* **What the task requires**
Reproduce the lines from the one containing "828x1792 pixels. How" through the one containing "click(x=428, y=297)", substituting "drop-down" for every "dropdown" and changing nothing else.

^^^^

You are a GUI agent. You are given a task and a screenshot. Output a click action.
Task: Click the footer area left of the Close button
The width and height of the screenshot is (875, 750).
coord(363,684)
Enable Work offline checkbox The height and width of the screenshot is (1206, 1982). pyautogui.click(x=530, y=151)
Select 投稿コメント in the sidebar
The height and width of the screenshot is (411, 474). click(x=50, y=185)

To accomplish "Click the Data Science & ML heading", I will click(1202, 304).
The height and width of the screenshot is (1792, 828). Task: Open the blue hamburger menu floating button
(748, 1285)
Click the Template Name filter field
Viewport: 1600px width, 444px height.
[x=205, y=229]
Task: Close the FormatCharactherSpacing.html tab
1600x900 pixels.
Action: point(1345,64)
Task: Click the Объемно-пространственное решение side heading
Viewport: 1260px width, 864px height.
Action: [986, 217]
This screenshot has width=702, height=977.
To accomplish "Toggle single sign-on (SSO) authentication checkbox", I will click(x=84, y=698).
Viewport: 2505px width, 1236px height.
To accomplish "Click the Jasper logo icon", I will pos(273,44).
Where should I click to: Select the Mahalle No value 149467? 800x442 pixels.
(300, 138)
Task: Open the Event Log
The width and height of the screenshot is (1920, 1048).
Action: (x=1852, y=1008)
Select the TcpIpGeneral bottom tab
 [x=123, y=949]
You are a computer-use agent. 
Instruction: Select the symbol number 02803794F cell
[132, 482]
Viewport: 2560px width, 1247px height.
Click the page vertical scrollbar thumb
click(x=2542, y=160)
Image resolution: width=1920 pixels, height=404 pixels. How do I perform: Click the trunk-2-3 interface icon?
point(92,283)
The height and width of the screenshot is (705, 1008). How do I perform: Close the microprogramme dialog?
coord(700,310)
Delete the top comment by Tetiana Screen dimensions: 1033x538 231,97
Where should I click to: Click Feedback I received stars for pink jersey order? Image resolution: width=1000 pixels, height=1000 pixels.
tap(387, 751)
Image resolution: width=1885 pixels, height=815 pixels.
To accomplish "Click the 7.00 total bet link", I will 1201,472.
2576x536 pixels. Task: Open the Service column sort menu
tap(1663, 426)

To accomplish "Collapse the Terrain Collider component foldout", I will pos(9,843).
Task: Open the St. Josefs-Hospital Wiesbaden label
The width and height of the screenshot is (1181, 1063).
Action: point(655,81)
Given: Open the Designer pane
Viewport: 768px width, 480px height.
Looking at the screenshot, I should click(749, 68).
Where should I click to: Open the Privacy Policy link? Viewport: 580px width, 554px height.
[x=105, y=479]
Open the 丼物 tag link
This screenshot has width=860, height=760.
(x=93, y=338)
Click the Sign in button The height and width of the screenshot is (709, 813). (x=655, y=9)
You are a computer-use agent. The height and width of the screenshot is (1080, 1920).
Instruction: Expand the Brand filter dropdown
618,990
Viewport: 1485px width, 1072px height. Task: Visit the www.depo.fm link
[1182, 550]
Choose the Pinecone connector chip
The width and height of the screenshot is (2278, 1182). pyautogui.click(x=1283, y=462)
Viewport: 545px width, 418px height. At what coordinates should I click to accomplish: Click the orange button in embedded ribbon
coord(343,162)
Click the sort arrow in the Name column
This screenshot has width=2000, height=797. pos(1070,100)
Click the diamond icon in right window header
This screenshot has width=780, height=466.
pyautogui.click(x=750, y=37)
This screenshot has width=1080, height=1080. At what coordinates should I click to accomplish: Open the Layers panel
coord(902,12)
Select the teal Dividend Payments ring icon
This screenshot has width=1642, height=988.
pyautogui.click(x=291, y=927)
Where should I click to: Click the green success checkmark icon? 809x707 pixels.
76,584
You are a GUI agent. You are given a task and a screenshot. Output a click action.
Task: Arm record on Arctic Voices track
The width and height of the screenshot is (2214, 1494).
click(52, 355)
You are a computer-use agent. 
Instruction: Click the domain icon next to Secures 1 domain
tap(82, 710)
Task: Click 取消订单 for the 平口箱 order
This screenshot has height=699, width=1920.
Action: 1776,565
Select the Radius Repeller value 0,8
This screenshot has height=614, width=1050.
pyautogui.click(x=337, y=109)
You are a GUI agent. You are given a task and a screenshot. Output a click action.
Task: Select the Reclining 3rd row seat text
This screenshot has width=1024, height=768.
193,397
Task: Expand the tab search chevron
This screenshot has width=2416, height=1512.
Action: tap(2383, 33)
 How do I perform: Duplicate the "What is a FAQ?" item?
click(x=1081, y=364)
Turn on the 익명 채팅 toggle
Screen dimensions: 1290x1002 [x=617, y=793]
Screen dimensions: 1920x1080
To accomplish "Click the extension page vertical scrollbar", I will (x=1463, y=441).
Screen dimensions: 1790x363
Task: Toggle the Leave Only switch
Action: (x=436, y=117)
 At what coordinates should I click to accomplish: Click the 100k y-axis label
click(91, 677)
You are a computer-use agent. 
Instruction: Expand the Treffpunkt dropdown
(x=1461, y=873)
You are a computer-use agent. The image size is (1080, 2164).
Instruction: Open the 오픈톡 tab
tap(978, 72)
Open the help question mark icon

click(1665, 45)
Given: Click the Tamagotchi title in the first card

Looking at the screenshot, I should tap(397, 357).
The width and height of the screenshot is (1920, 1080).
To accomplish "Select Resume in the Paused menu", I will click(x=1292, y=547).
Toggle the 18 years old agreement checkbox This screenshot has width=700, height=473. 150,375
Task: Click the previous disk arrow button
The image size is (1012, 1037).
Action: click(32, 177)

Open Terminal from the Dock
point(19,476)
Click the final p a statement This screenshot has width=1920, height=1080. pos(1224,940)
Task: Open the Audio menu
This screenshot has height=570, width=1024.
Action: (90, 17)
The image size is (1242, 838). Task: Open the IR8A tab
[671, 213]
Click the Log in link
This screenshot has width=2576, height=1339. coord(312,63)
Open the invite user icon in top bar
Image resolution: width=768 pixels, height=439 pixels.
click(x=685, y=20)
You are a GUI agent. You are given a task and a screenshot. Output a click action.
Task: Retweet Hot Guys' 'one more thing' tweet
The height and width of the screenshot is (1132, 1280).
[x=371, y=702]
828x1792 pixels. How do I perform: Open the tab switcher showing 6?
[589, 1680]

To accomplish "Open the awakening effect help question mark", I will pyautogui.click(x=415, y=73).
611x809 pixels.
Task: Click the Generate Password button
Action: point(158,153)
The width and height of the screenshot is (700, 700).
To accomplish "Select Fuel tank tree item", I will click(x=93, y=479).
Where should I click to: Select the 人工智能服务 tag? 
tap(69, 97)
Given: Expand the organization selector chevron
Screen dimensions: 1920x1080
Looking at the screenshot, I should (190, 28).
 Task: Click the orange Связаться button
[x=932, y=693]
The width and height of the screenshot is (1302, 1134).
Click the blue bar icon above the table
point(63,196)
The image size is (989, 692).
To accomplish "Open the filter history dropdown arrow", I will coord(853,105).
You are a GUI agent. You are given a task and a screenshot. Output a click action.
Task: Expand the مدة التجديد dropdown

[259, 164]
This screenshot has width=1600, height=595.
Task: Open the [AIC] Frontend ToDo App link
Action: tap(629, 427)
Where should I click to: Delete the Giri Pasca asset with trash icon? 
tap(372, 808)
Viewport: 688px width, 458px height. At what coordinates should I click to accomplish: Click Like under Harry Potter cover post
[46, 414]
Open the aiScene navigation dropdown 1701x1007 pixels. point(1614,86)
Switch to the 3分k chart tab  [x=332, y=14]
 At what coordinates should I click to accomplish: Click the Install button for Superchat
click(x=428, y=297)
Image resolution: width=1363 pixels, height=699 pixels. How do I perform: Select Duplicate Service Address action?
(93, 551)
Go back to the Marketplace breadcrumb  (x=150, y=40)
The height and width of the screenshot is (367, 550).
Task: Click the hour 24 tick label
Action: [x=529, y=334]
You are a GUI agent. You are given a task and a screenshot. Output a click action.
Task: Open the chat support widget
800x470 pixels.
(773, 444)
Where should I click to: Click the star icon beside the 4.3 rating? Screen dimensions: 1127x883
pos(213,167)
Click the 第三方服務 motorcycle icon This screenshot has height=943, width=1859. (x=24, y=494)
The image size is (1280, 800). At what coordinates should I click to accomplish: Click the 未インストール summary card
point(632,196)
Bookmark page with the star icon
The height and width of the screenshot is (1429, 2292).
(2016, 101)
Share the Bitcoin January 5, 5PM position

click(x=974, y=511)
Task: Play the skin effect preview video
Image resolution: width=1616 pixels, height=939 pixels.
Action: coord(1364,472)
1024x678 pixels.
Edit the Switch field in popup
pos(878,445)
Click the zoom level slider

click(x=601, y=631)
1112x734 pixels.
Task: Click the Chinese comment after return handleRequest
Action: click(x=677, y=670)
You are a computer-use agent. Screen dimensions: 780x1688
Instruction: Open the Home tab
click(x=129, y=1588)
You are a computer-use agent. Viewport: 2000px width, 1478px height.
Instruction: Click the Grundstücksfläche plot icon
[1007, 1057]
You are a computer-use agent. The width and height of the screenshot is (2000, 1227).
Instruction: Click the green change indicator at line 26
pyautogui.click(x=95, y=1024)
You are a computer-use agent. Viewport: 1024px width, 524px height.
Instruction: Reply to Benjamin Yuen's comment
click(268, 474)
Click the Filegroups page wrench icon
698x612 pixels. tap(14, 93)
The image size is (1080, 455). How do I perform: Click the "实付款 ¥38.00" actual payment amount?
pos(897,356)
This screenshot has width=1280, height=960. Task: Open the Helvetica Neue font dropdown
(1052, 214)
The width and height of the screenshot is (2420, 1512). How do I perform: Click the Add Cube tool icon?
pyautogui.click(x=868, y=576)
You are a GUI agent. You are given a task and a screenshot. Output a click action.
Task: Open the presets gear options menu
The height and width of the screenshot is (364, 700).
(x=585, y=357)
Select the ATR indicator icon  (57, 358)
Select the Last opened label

^^^^

* **Written answer**
828x1792 pixels. How do I perform: Open the tab switcher showing 6?
[589, 1680]

To accomplish "Open the awakening effect help question mark", I will pyautogui.click(x=415, y=73).
611x809 pixels.
Task: Click the Generate Password button
Action: point(158,153)
The width and height of the screenshot is (700, 700).
To accomplish "Select Fuel tank tree item", I will click(x=93, y=479).
Where should I click to: Select the 人工智能服务 tag? 
tap(69, 97)
Given: Expand the organization selector chevron
Screen dimensions: 1920x1080
Looking at the screenshot, I should (190, 28).
 Task: Click the orange Связаться button
[x=932, y=693]
The width and height of the screenshot is (1302, 1134).
Click the blue bar icon above the table
point(63,196)
The image size is (989, 692).
To accomplish "Open the filter history drop-down arrow", I will coord(853,105).
You are a GUI agent. You are given a task and a screenshot. Output a click action.
Task: Expand the مدة التجديد drop-down

[259, 164]
This screenshot has width=1600, height=595.
Task: Open the [AIC] Frontend ToDo App link
Action: tap(629, 427)
Where should I click to: Delete the Giri Pasca asset with trash icon? 
tap(372, 808)
Viewport: 688px width, 458px height. At what coordinates should I click to accomplish: Click Like under Harry Potter cover post
[46, 414]
Open the aiScene navigation drop-down 1701x1007 pixels. point(1614,86)
Switch to the 3分k chart tab  [x=332, y=14]
 At what coordinates should I click to accomplish: Click the Install button for Superchat
click(x=428, y=297)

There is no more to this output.